Accepting a Palme d'Or for sex, lies, and videotape at Cannes in 1989, Steven Soderbergh quipped, probably only half in jest, that it was all downhill from there. Soderbergh was 26 years old, and his subsequent career has passed through moments—Kafka, Underneath and Schizopolis—when those words have seemed either prophetic or self-fulfilling. That said, who knew that the man rightly credited with pioneering a new golden age of independent film would later surface as a major Hollywood romantic, churning out bold, literate, elegant studio movies—Out of Sight, Erin Brockovich, Traffic, Ocean's Eleven—of a kind that hasn't been common in mainstream American cinema since the 1930s and '40s? It would be nice to think that more boats will rise on Soderbergh's tide, but right now, I can't think of another American director who has crossed over so handily from the idiosyncratic into the mainstream and, perhaps more significantly, back again.

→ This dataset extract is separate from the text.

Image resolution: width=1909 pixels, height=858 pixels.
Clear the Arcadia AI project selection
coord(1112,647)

Soderbergh's career pattern is unique, and so is his attitude. Where others would sit tight on their studio laurels and watch the money roll in, he waltzes off on a modestly budgeted adventure in guerrilla filmmaking. With stars, of course, but they have to bring their own wardrobe and do their own makeup without benefit of trailers. (“If you need to be alone a lot,” Soderbergh stipulated in a rule sheet sent to the cast of his new movie, “you're pretty much screwed.”) Soderbergh now commands enough clout and loyalty from his actors that for Full Frontal—a fanciful tale of 24 hours in the lives of nine lost souls rooting around trendy LA for human connection—he has been able to talk Brad Pitt and several industry wheels (David Fincher and Jerry Weintraub among them) into bit parts and Julia Roberts into a wig that looks like a mangy knockoff of Jane Fonda's 'do in Klute. Roberts is key to the movie-within-a-movie conceit: she plays Francesca, an actress playing Catherine, a Los Angelesmagazine journalist (we won't take it personally that an empty LA Weekly rack makes a cameo appearance) who's writing a feature on a cocksure black actor named Nicholas, who's played by Calvin, who's played by Blair Underwood in a slyly ambiguous departure from his holy television demeanor.

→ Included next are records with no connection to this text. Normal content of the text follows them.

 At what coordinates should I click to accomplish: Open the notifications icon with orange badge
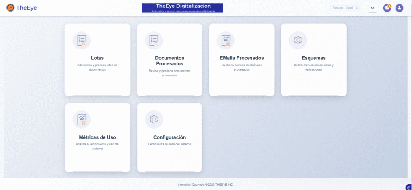tap(387, 8)
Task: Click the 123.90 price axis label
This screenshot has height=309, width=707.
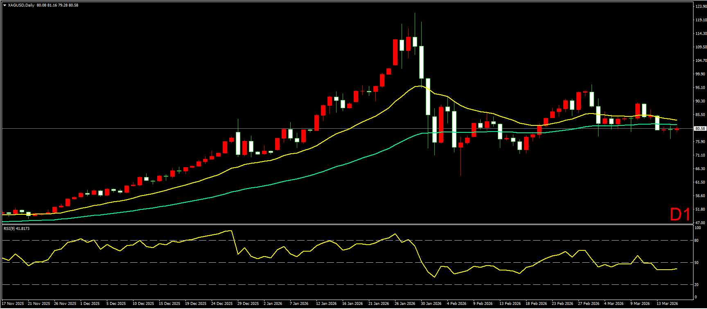Action: (x=700, y=7)
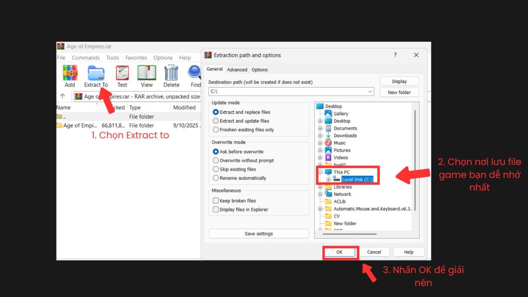Open the Destination path dropdown arrow

370,92
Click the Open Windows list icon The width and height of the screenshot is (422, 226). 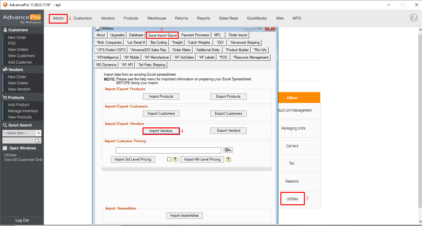click(x=5, y=148)
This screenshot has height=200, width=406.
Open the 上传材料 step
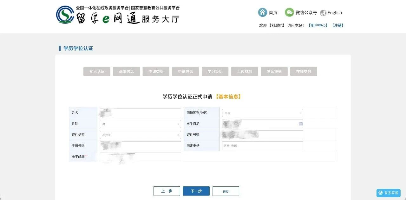pos(245,71)
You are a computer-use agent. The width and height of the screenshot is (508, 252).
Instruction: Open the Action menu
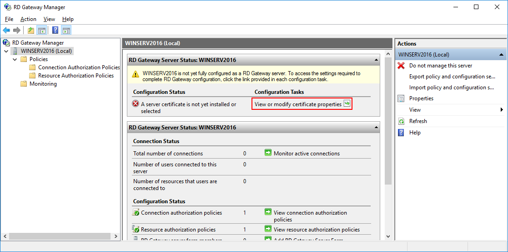coord(28,19)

Made either out of Soderbergh's fabled unease with success or his determination to continue doing what he did as a struggling unknown a decade ago—in other words, whatever he pleases—Full Frontal is, for better and worse, a schizopolis all its own. Catherine and Nicholas' story is shot in glossy 35mm; the rest of the cast appears in digital. The idea is to distinguish between the real and the screen-real, but the mostly hand-held DV sequences (shot by Soderbergh, masquerading again in the credits as Peter Andrews) look awful, and they dominate the movie. Blurry and gray and stripped of the lush romanticism of Soderbergh's recent films, Full Frontal is hard to watch. Which is a waste of a stellar ensemble: Catherine Keener, for example, extending her ball-buster rsum as a corporate type who works off her frustrations by humiliating fired employees while also trying to leave her loving husband, a nerdy journalist and screenwriter played by David Hyde Pierce, and bullying her sister (Mary McCormack), a hotel masseuse and desperate Internet dater.

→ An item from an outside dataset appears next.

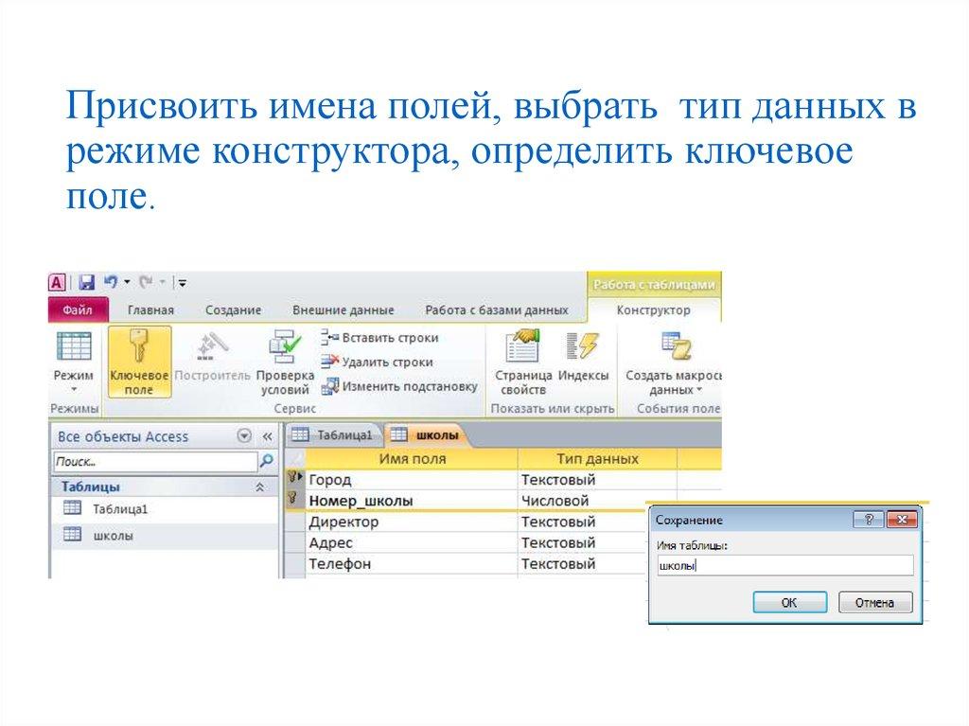Screen dimensions: 969x726
Task: Open the Файл ribbon tab
Action: click(77, 310)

Soderbergh has said that if he were making sex, lies, and videotape today, it would look like Full Frontal. Part love story and part Hollywood satire, his new feature, like his first, aspires to catch the Zeitgeist of a generation (his own, again) in free fall. Not much has changed, apparently, though the movie is lighter of heart and freer of form than sex, lies, and videotape, which for all its insights suffered from the portentousness of youth. Even when Soderbergh bites the hand that feeds by introducing a very funny Harvey Weinstein clone (Miramax, which also released sex, lies, and videotape, is the distributor for Full Frontal), it's really more of a hickey. Full Frontal grew out of a series of scenes written from life by Coleman Hough, an old friend of Soderbergh. The director added voice-overs taken from “interviews” conducted with the actors about their characters, and gave the film its frame. Though there are scenes of great delight—Underwood serenading Roberts with a rap piece about being black in Hollywood and some wonderful uproar provided by Nicky Katt as an actor playing Hitler in one of those godawful fringe plays that so often pass for theater in LA—the movie remains fragmented, elliptical and overplotted to the point of being hard to track. Still, it's worth hanging in for the finish, a birthday party for Gus (David Duchovny), the producer of the film and the one person they're all linked to. Then Soderbergh pulls off a delicious trick, a gesture of pure, tender, unabashed movie love that makes up for everything.
Full Frontal was directed by Steven Soderbergh; written by Coleman Hough; produced by Scott Kramer and Gregory Jacobs; and stars Julia Roberts, Blair Underwood and Catherine Keener. Now playing at Edwards Brea Stadium, Brea, and Edwards South Coast Village, Santa Ana.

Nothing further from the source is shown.